Oil majors to stay onshore Nigeria despite rumours of an exodus

A wave of planned sales of onshore Nigerian assets by oil majors has prompted speculation that they are finally leaving the Niger Delta because of oil theft, gangsterism and political uncertainty, Reuters reports. However, according to industry source, foreign firms such as Royal Dutch Shell, Eni and Total have no intention of leaving just yet.

There is little doubt that the majors will sell off some small blocks that are realistically not worth their while – think those assets worst affected by theft and sabotage, or field that risk expropriation in a government push to promote local ownership.

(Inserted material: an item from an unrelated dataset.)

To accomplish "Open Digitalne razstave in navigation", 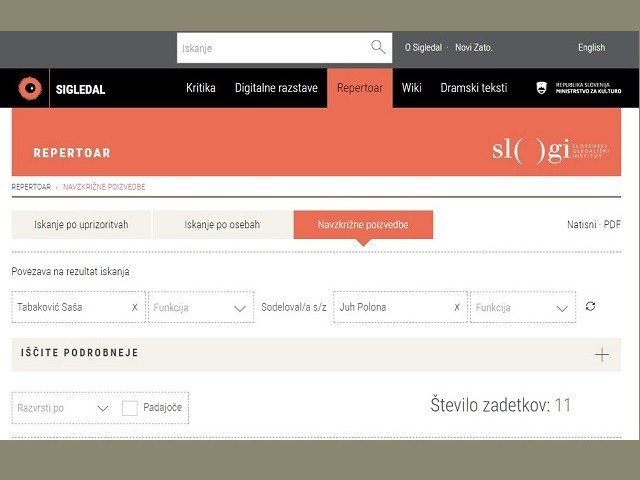I will click(276, 88).
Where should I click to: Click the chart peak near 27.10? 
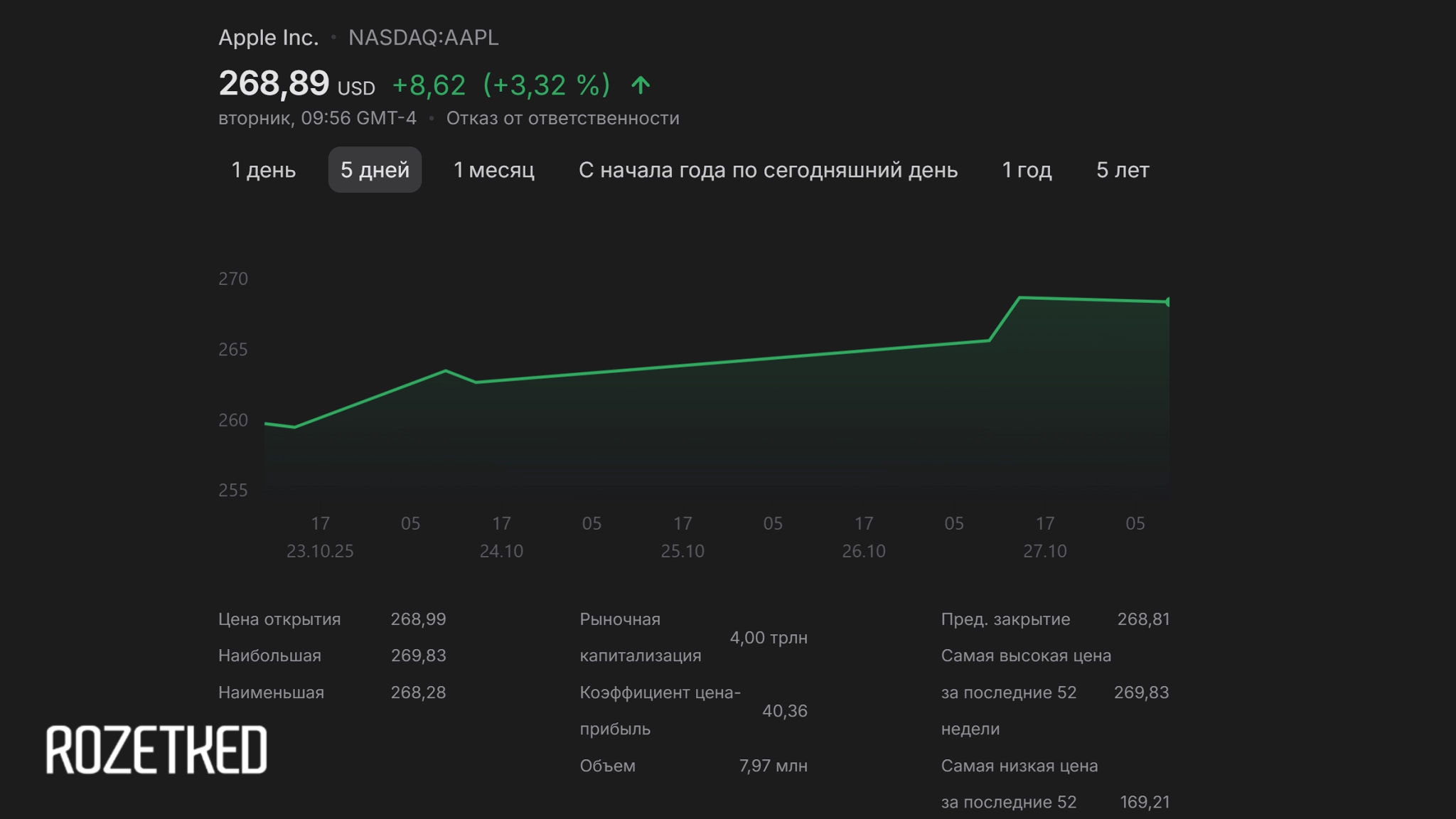pos(1020,298)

However, the larger oil producing blocks, huge gas deposits, key pipelines and the export terminals that control the passage of onshore oil to international markets will most likely stay in their hands, which will enable them to retain infrastructure for which they can charge rent to other users.

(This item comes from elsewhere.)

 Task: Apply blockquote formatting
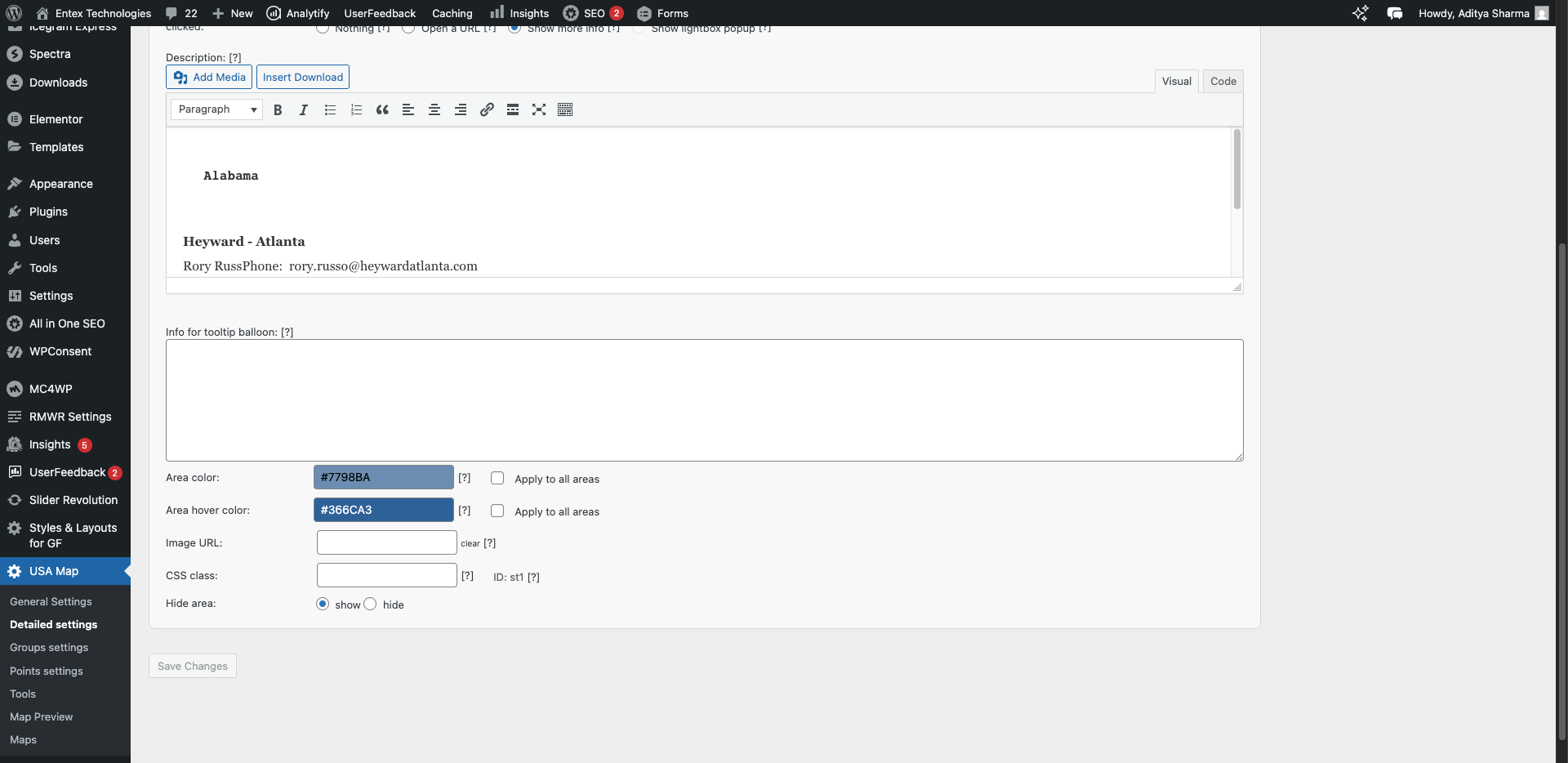(382, 109)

Complaints by oil majors that Nigeria has done little to combat oil theft or end uncertainty over changes to the fiscal regime by passing the Petroleum Industry Bill (PIB) are genuine, but they won’t drive the firms away from the country.

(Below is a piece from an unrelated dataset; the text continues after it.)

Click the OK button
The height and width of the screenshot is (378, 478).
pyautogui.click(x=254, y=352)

“Nigeria’s ‘difficult’ operating environment, security concerns and the non-passage of the PIB all provide useful cover for what may essentially be a portfolio optimisation process,” said Razia Khan, Head of Africa Research at Standard Chartered.

What they say…

  • Shell CEO Peter Voser told Reuters this month the company was not seeking to leave Nigeria. Shell recently announced it would spend $3.9 billion on a gas project and a reconstruction of a better protected Trans Niger pipeline, one of the country’s most important crude oil routes and often hit by outages caused by theft or sabotage. That suggests it still sees value working onshore in Nigeria.
  • Eni said it had lost 30,000 bpd of output in the first half of the year due to theft and CEO Paolo Scaroni said the company was “reviewing its position” in Nigeria.